Sospecho una ciudad aterida, mirando oculta tras los visillos, con el corazón encogido por la incertidumbre de una realidad distópica en la que cada cual tiene monstruos particulares que sacar a pasear con el perro dentro del perímetro establecido de doscientos metros alrededor del domicilio.
Hay quien se siente a salvo tras el escudo de una juventud protectora, mientras observa cómo mueren todos aquellos que padecieron la penúltima cuarentena. Aquella duró cuarenta años, y no los cuarenta días y cuarenta noches que durará esta. Aquella incluía hambre y cartillas de racionamiento, y esta supermercados bien aprovisionados.
Recuerdo el primer día de cuarentena en que un ejército de consumidores arrasaba con toneladas de papel higiénico y chucherías de las estanterías de los supermercados. Mientras, una cajera desolada gritaba frente a su registradora harta de facturar fiambres, bolsas de patatas fritas y galletas a centenares: -¡Dios mío! ¡Vais a morir de colesterol y no de coronavirus, cabrones!

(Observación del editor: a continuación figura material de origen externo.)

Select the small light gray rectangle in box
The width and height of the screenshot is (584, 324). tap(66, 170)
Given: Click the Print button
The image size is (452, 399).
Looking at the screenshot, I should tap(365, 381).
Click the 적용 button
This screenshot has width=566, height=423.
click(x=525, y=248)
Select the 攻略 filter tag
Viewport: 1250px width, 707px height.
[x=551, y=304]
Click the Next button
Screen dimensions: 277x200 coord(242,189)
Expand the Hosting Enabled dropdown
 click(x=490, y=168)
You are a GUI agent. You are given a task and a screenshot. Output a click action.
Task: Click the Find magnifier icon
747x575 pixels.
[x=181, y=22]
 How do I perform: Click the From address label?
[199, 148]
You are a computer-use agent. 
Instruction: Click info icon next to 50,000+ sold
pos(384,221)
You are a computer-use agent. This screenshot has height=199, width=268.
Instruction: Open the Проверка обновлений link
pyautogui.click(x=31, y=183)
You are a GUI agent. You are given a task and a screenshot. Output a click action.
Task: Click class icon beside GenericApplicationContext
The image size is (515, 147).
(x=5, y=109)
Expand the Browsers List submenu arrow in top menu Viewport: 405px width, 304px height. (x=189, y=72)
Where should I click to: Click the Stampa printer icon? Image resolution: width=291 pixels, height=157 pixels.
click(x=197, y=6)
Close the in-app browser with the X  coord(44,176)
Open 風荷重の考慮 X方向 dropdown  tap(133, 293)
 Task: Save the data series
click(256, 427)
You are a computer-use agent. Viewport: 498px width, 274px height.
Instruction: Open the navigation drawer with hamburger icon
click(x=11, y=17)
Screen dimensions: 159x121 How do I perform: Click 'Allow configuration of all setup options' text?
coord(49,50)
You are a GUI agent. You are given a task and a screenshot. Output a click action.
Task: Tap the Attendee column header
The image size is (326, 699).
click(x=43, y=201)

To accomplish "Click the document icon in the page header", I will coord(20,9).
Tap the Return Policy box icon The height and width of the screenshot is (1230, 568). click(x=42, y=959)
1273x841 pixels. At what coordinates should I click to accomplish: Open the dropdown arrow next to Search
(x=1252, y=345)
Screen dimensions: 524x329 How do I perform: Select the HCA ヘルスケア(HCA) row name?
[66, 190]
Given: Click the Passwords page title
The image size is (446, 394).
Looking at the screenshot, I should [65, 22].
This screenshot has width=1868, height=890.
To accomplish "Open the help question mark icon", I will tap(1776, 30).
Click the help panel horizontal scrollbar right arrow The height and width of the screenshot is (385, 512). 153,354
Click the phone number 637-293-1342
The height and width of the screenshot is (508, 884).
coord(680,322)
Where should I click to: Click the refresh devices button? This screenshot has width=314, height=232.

Me pregunto qué provoca estas reacciones tan primarias e irracionales que hacen que este rebaño resulte tan voluble y asequible para todo tipo de predicadores de odio, profetas de revanchismo y propagadores de bulos interesados. Hora va siendo ya de orillar a este tropel de presuntos expertos y opinadores tóxicos que, a menudo incapaces de gestionar sus propias vidas, pretenden enseñar a médicos, epidemiólogos y profesionales cómo hacer su trabajo y a nosotros, de paso, cómo enhebrar nuestras vidas.
Es hora de reparar en que el miedo es el mejor caldo de cultivo contra la libertad. Y que la mejor vacuna contra él, no les quepa duda, es la información. La verdad pura y dura. Así como respetamos la cuarentena para no dejar entrar al virus en nuestras vidas, debemos extremar las precauciones para que tampoco entre en nuestros domicilios otro igualmente peligroso: el de la desinformación. El primero mata. El segundo pretende manipular a la gente y trufar la convivencia de temor y sometimiento.
Igual que aquel eslogan reivindicativo clásico reclamaba 'la tierra para el que la trabaja', la libertad y la democracia, el derecho a la información, son cuestiones que no brotan por generación espontánea. La democracia no se sestea, se surfea. No se construye convivencia tumbado en una 'chaisse longue', sino desde ese equilibrio inestable del que cabalga una ola con su tabla. Son precisos elementos como la voluntad, la tensión, el equilibrio y el riesgo si me apuran, para mantener una estabilidad ciertamente inestable.
El problema que nos desborda en estos días es que, tras una siesta interminable, nos hemos levantado una buena mañana tratando de surfear un tsunami. Y el reto nos parece insuperable cuando no lo es. La convivencia es un conjunto de pautas que requieren de práctica diaria y su ADN son la ciudadanía y el derecho. Su aprendizaje, como el amor, necesita de tiempo, dedicación y tenacidad. También de cariños y afectos como la crianza. Y de disciplina, por qué no, como cualquier aventura épica, como es la propia vida.
Nada es trivial. Y a la hora de interpretar el mundo y nuestra existencia debemos huir de quienes brindan soluciones sencillas e incluso frívolas a problemas realmente complejos. No son horas de acudir a profetas del desastre ni a mariachis del apocalipsis. Son tiempos, más bien, de construir ciudadanía y de construirla sobre valores y sin miedo. Y este de la cuarentena resulta un magnífico momento para una reflexión al respecto. ¿No les parece?